Calico: Blocking traffic via kube-ipvs0 using GlobalNetworkPolicies

Created on 9 Nov 2018  路  11Comments  路  Source: projectcalico/calico

I'm currently looking at switching out custom iptables rules we've applied to hard-block certain traffic from cali+ interfaces to sensitive host ports, moving to use the GlobalNetworkPolicies in Calico v3 (with Kubernetes backend). Ran into a few issues with this and was wondering if anyone is able to advise. Scenario below:

Setup:

  • Kubernetes v1.12 w/ Canal (Calico v3.3, Flannel v0.9.0)
  • Taking sshd as a (bad) example, with it listening on all nodes, all interfaces and port 22
  • kube-proxy in IPVS mode
  • Built with kops latest

Previous configuration for iptables (example blocking ssh to nodes in cluster):

*filter
:INPUT ACCEPT [0:0]
-I INPUT 1 -i cali+ -p tcp -m tcp --dport 22 -m state --state NEW -j REJECT -m comment --comment "SSH"
:FORWARD ACCEPT [0:0]
-I FORWARD 1 -i cali+ -p tcp -m tcp -d {{ .SERVICE_CIDR }} --dport 22 -m state --state NEW -j REJECT -m comment --comment "SSH"
COMMIT

Previous custom configuration for Calico:

  chainInsertMode: append
  defaultEndpointToHostAction: RETURN

Previous behaviour (inside a pod running on node 10.200.0.10):

telnet 10.200.0.10 22 # blocked
telnet 10.200.0.20 22 # different node, blocked
telnet 172.17.0.1 22 # docker0 interface, blocked
telnet 10.10.0.10 22 # one of the kube-ipvs0 listening addresses on 10.200.0.10 node, blocked

New configuration is a Calico GlobalNetworkPolicy being deployed (no custom iptables rules or calico config):

  apiVersion: crd.projectcalico.org/v1
  kind: GlobalNetworkPolicy
  metadata:
    name: deny-rules
  spec:
    order: 1001
    applyOnForward: true
    egress:
    - action: Deny
      destination:
        nets:
        - "10.200.0.0/21" # Cluster CIDR
        - "10.10.0.0/16" # Flannel Network
        - "172.17.0.0/16" # docker0
        ports:
        - 22
      protocol: TCP

New behaviour (inside a pod running on node 10.200.0.10):

telnet 10.200.0.10 22 # blocked
telnet 10.200.0.20 22 # different node, blocked
telnet 172.17.0.1 22 # docker0 interface, blocked
telnet 10.10.0.10 22 # one of the kube-ipvs0 listening addresses on 10.200.0.10 node, this request isn't blocked and I can successfully ssh via this address to the 10.200.0.10 node

Are there any clear mistakes I may have made in my global network policy definition or will I just have to keep the INPUT chain rules in place for now, as it seems the GNP rules are occurring too late in the chains. Any help is appreciated, thanks!

All 11 comments

@KashifSaadat Thanks for your detailed information. I think I know what is going on here.
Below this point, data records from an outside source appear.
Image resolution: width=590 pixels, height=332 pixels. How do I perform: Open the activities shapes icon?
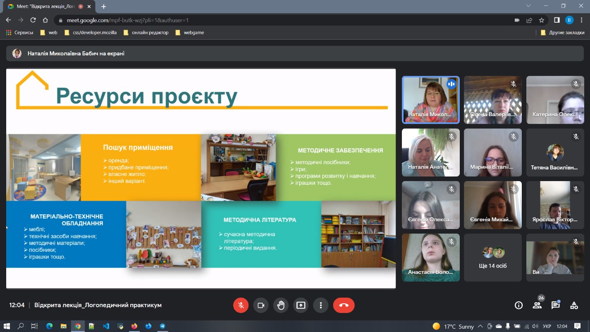click(574, 306)
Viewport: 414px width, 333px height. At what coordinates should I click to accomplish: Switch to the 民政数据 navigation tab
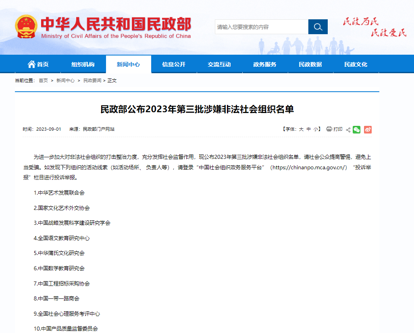(310, 64)
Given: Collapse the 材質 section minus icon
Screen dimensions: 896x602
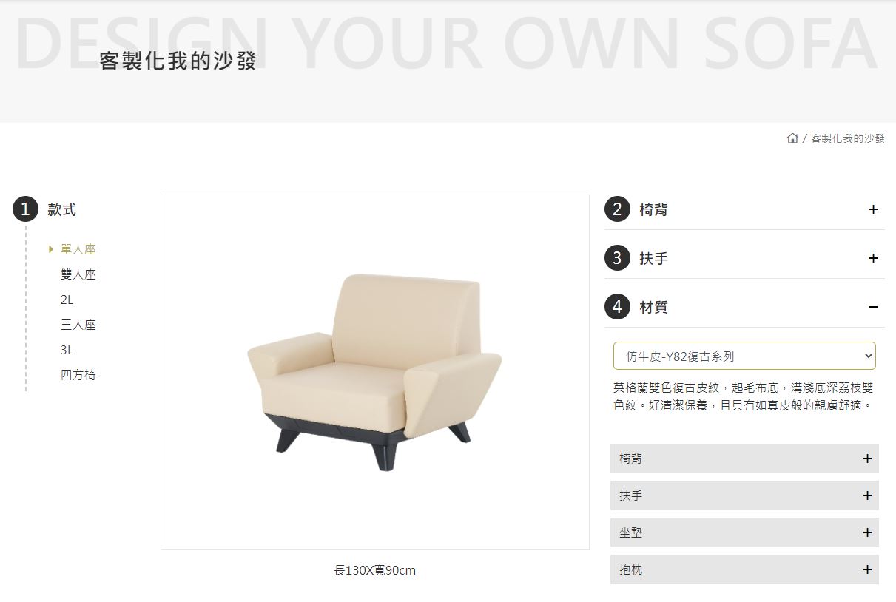Looking at the screenshot, I should (x=873, y=307).
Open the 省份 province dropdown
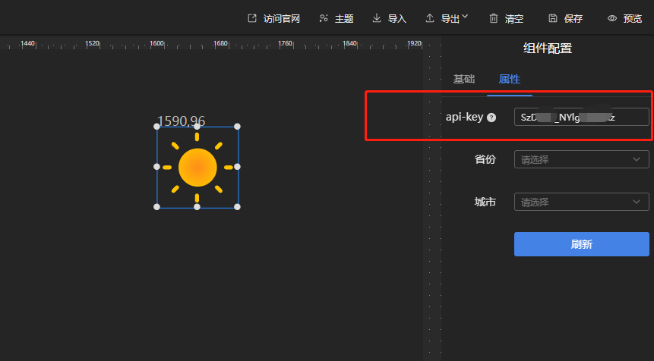 (x=581, y=159)
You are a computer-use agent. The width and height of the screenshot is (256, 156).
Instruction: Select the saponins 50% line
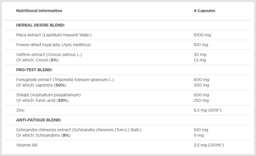(x=41, y=85)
Basically calico apply policies after service ip has been DNATed to pod ip. (unless you use preDNAT policy in which case policy been applied before any kube-proxy DNAT rules. However, preDNAT policy will only apply to host endpoints (ethx interfaces) not workload endpoints (cali+ interfaces) )

Another fact is ipvs kube-proxy will route traffic for service ip (10.10.x.x) to input chain and DNAT happens after input chain. With your earlier setup, since you have a customised deny rule in input chain which reject all traffic to port 22, ssh will be blocked.
cali+ --> input ---> deny to port 22 --> DNAT to pod ip --> calico policy

With GlobalNetworkPolicy and with no customised deny rules, calico policy sees pod ip rather than service ip, probably you have some allow rule in place which allow ssh into pod ip.

AFAIU, avoid putting service ip into calico policy unless you are dealing with preDNAT policy. In your case, if you swap 10.10.0.0/16 with a pod CIDR. It should work for you.

Hey @song-jiang, thanks for the response!

I'm a bit confused with your suggestion, as in my above example I am already blocking the pod cidr which is 10.10.0.0/16. There's no specific allow rules allowing ssh into pods, but also I'm trying to prevent a pod ssh'ing into the node itself (rather than another pod).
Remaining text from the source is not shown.